实验四.小鼠骨髓细胞微核试验

实验四：小鼠骨髓细胞微核试验

1、实验目的

通过检测哺乳动物骨髓细胞中嗜多染红细胞（PCE）的微核出现率，间接反映骨髓细胞染色体畸变发生率的高低，从而判断受试动物是否具有致突变作用。主要用于测试干扰细胞有丝的物质。

2、实验原理

微核可以出现在多种细胞中，但在有核细胞中较难与正常核的分叶及核突出物相区别。红细胞在成熟之前最后一次分离后数小时可将主核排出，但微核仍保留于PCE细胞中，因此可通过计数PCE细胞中的微核来判断受试物的致突变作用。

3、实验材料

3.1实验动物 

7～12周龄健康小鼠，体重20~30g，10只，雌雄各半。

3.2试剂

小牛血清（灭活）；甲醇；姬姆萨染色液：磷酸盐缓冲液（pH 6.8）：丝裂霉素C。

3.3器材

生物显微镜、恒温水浴箱、解剖剪、镊子、止血钳、注射器、灌胃针头、载玻片、玻璃染色缸、塑料吸瓶、吸管、乳钵、干净纱布、滤纸等。

4、操作步骤

4.1试剂的配制

4.1.1小牛血清（灭活）  

小牛血清滤菌后置于56℃恒温水浴保温30 min进行灭活。

4.1.2磷酸盐缓冲液（pH 6.8）

1/15mol/L磷酸氢二钠溶液：磷酸氢二钠(Na2HPO4) 9.47 g溶于1000ml蒸馏水中;

1/15mol/L磷酸二氢钾溶液：磷酸二氢钾(KH2PO4) 9.07 g溶于1000ml蒸馏水中;

1/15mol/L磷酸氢二钠溶液50ml与1/15mol/L磷酸二氢钾溶液50ml混合即可。

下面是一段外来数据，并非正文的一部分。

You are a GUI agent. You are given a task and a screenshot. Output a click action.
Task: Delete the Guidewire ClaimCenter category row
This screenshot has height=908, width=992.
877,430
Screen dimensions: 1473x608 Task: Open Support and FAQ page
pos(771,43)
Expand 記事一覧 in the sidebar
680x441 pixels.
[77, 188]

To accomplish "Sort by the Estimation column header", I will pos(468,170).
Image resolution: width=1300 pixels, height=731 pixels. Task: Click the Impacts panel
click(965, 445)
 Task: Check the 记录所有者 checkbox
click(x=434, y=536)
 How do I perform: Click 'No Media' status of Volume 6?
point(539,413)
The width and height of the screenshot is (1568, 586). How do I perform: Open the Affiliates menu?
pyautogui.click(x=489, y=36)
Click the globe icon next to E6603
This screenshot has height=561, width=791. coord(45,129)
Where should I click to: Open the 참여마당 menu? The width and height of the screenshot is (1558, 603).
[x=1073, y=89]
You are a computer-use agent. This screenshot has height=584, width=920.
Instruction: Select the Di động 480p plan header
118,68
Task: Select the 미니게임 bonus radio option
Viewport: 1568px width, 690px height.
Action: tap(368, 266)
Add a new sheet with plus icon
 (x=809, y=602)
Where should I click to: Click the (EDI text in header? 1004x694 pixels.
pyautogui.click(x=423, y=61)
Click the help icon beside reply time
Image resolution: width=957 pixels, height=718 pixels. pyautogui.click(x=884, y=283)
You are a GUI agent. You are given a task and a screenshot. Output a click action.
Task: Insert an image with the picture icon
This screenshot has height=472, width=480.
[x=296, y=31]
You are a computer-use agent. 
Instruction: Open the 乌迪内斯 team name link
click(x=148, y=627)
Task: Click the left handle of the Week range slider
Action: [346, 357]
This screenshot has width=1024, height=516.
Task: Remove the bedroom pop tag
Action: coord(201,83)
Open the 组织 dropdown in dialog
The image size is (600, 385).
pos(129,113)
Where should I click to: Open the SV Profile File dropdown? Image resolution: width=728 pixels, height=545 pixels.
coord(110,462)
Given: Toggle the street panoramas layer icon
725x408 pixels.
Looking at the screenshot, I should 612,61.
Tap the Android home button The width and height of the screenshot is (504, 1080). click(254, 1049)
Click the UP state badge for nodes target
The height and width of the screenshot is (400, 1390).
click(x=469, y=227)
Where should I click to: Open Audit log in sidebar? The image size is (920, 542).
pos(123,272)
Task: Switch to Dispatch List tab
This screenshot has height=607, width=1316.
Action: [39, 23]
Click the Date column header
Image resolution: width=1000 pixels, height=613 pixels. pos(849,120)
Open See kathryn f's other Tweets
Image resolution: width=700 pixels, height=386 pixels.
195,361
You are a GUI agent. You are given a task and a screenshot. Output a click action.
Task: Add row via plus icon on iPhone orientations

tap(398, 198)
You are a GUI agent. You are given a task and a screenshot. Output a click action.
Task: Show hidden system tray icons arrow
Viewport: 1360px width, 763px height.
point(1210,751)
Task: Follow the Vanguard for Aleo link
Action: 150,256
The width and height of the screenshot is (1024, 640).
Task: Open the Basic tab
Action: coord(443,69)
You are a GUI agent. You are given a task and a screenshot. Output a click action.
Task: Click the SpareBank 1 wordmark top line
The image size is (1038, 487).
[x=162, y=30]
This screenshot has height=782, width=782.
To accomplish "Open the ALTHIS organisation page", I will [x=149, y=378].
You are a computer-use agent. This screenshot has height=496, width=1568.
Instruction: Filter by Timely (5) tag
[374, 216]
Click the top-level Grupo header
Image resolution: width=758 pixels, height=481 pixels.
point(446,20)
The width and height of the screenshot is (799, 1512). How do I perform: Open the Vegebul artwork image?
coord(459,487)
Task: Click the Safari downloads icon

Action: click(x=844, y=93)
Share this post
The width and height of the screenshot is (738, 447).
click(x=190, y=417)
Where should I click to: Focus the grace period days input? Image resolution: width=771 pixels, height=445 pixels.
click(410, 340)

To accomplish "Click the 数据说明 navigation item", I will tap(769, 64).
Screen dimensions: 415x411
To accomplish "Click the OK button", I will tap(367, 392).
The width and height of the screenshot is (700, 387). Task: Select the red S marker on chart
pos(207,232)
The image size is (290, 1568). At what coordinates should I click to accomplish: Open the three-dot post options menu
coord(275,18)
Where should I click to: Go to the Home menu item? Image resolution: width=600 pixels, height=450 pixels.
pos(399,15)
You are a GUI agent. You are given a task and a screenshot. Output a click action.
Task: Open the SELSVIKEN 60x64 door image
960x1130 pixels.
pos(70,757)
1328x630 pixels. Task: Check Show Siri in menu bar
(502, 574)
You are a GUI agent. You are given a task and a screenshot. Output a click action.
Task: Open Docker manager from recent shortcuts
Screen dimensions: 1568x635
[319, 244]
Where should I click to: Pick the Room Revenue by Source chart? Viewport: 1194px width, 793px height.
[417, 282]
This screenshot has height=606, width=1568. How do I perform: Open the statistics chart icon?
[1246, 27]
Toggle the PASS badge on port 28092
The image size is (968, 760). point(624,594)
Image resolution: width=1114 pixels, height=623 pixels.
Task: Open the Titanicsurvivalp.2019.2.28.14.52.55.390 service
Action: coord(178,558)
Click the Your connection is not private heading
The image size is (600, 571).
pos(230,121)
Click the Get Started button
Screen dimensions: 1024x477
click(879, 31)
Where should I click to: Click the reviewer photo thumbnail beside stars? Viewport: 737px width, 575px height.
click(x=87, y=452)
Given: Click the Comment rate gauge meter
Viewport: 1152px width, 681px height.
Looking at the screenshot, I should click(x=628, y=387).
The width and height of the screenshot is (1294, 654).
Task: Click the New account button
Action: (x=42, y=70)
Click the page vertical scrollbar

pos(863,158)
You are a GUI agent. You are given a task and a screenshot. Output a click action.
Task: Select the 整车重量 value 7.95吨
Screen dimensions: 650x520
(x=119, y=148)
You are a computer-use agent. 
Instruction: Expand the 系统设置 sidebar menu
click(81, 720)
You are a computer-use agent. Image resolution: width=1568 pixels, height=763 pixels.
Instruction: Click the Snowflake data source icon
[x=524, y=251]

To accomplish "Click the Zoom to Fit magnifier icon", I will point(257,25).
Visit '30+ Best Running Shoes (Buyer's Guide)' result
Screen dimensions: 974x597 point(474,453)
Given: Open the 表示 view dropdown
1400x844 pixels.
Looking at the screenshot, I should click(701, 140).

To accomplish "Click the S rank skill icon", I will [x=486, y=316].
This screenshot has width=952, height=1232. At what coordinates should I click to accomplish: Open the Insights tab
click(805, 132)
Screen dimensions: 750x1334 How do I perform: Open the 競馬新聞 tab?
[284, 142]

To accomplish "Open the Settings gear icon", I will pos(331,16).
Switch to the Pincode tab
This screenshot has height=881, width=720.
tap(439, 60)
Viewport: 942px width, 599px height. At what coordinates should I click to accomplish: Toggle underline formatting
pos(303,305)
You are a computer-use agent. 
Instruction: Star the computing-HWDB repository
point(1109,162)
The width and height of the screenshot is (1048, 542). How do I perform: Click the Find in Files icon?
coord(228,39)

4.1.3姬姆萨染色液  将Giemsa染料和少量甲醇于乳钵里仔细研磨，再加入甲醇至375 ml，待完全溶解后，再加入125ml甘油，混合均匀。置37℃恒温箱中保温48h。保温期间振摇数次，促使染料的充分溶解。取出过滤，即为姬姆萨储备液，两周后可使用。实验前取姬姆萨储备液与磷酸盐缓冲液（pH 6.8）1 : 9混匀，即可。

4.2 实验动物的处理

步骤如下:

（1）给药  根据急性LD50，选用使动物出现中毒，但不引起动物死亡的剂量，受试小鼠腹腔注射丝裂霉素C1.5～2mg/kg 

（2）骨髓细胞液的制备  在给与受试物6h后，小鼠脱颈椎处死，打开胸腔，沿着胸骨柄与肋骨交界处剪断，剥掉附着其上的肌肉，用滤纸擦干血污

（3）PCE及微核的观察

涂片  在洁净的玻片一端滴小牛血清1滴，横向剪开胸骨，暴露骨髓腔，然后用止血钳挤出骨髓液至血清中，混匀，推片（长度约2～3cm），在空气中晾干（一般以两节胸骨髓液涂一张片子为宜）

固定  将干燥的涂片置甲醇液中固定5～10min，取出晾干

染色  固定好的涂片放入姬姆萨应用液中染色15～30min，蒸馏水冲洗，干燥

镜检  先在低倍镜下观察，选择分布均匀，染色较好的视野，然后换到油镜下观察计数。成熟的红细胞呈桔黄色，而嗜多染红细胞呈灰蓝色。微核呈圆形或椭圆形、单个或多个、边缘光滑整齐，染色与核一致，呈紫红色或蓝紫色。一个细胞内有出现一个或多个微核的情况。但是视野中观察到的微核数目太少，不具有统计学意义。

5、讨论 

丝裂霉素C为细胞周期非特异性药物，可使细胞的DNA解聚并阻碍DNA的复制，因此本次试验给药后应该能够观察到可以计数并统计的微核数目。

但是实验结果只观察到数量极少的微核，不具有统计学意义。

原因可能是实验过程中所取小鼠骨髓细胞量不足，推片后用甲醇固定时间不足，在染色后冲洗时会使细胞受到影响。